Commentary

Want to Make School a Safer Place? Stop Paddling Students

Since the school shooting in Parkland, Fla., a month ago, school safety has dominated the news. The House passed a bill Wednesday providing $500 million in grants over 10 years designed to make schools safer. The same day, millions of students nationwide walked out of school to demand action on gun violence. And the Federal Commission on School Safety will soon begin its work, led by U.S. Secretary of Education Betsy DeVos.

While the commission is likely to focus on such issues as gun control and racial disparity in school suspensions, it could take a small but significant step toward improving school safety by urging the end of school-sanctioned corporal punishment: paddling students.

Decades of observational and epidemiological research suggest that paddling’s longer-term effects are hardly compatible with public health and safety goals, or as DeVos put it during her 60 Minutes interview this month, “an opportunity to learn in a safe and nurturing environment.”

The practice is correlated statistically with increased aggression, antisocial behavior, criminality, adult abusive behaviors, and risk of suffering abusive relationships in adulthood. The recipients of paddling also tend to have decreased mental health outcomes relative to non-paddled peers.

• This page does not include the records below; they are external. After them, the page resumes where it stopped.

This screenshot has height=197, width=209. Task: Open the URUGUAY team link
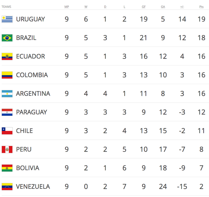pyautogui.click(x=30, y=19)
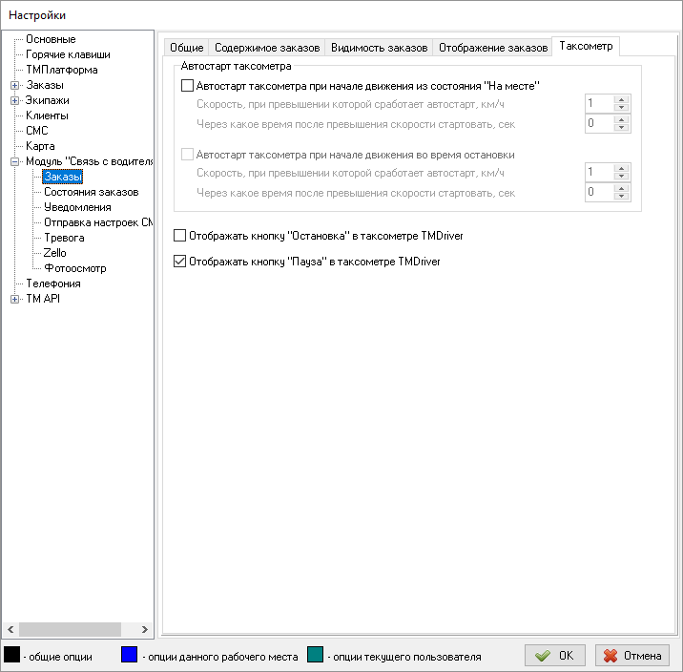The width and height of the screenshot is (683, 672).
Task: Expand the Заказы tree node
Action: click(x=14, y=85)
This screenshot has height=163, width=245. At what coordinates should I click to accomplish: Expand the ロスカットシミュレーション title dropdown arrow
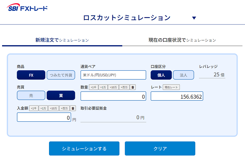[x=194, y=18]
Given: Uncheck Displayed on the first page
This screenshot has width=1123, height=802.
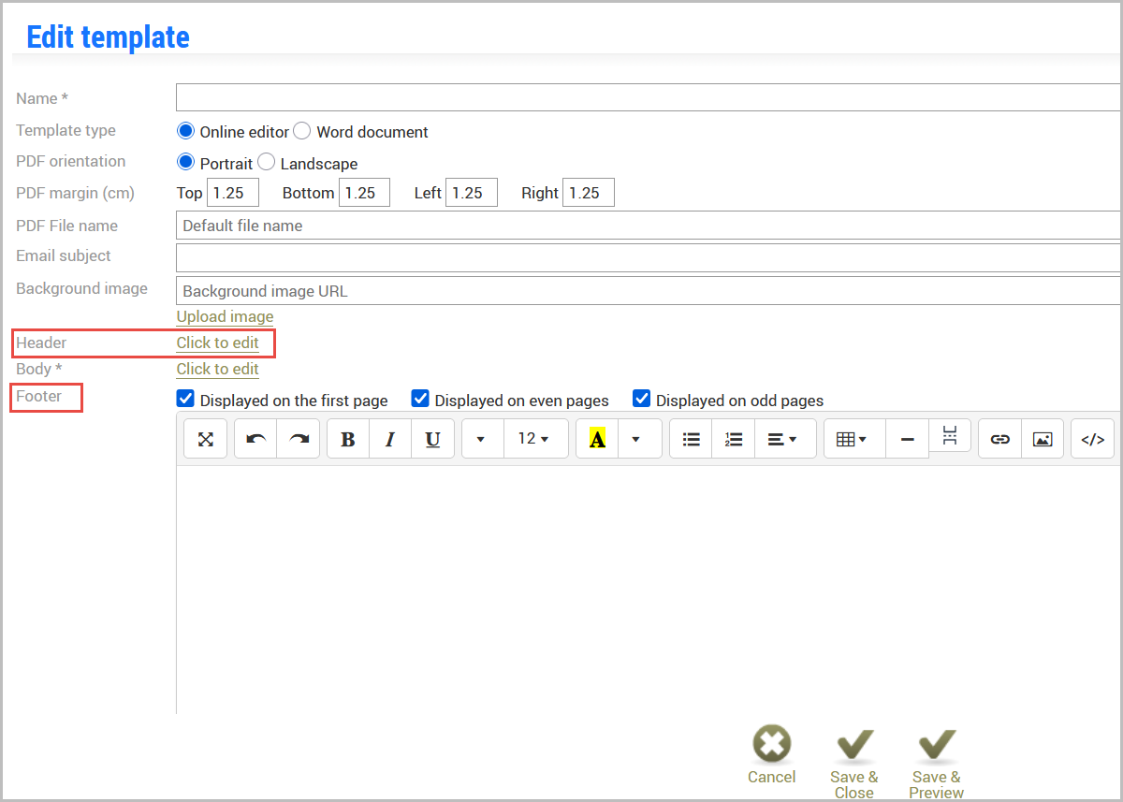Looking at the screenshot, I should 185,399.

Paddling entails a principal or a designated staff member repeatedly striking a student on the buttocks with a wooden paddle or open hand, causing pain in hopes of changing the student’s behavior.

The practice is much more widespread in schools than one may think: Nineteen states condone corporal punishment in public schools. In the 2013-14 school year, that meant 109,000 students were paddled in 4,000 schools, according to the Education Department’s Office for Civil Rights data. And paddling is legal in private schools in nearly all states.

In fact, one Arkansas woman tweeted that her screen-shot-2018-03-15-at-11-49-08-amson’s penalty for walking out of his public school Wednesday to protest gun violence was corporal punishment.

The American Academy of Pediatrics came out against spanking 20 years ago. Many countries have banned paddling of children at home, in private schools, and in public schools. So have Jacksonville, Atlanta and other cities in states that permit the practice. Education Secretary DeVos would be wise to have her commission hear from leaders in such cities.

One issue she’ll likely encounter is the complexity of gender roles in corporal punishment. Many states and localities now prohibit male educators from paddling female students. But who paddles transgender students? It would surely be a question for the courts.

Because research suggests corporal punishment is more likely to increase rather than decrease aggressive behavior in schools, and because it is increasingly likely to be a legal thicket for schools, the new federal commission would be wise to recommend that policymakers abandon the practice of paddling in the nation’s schools.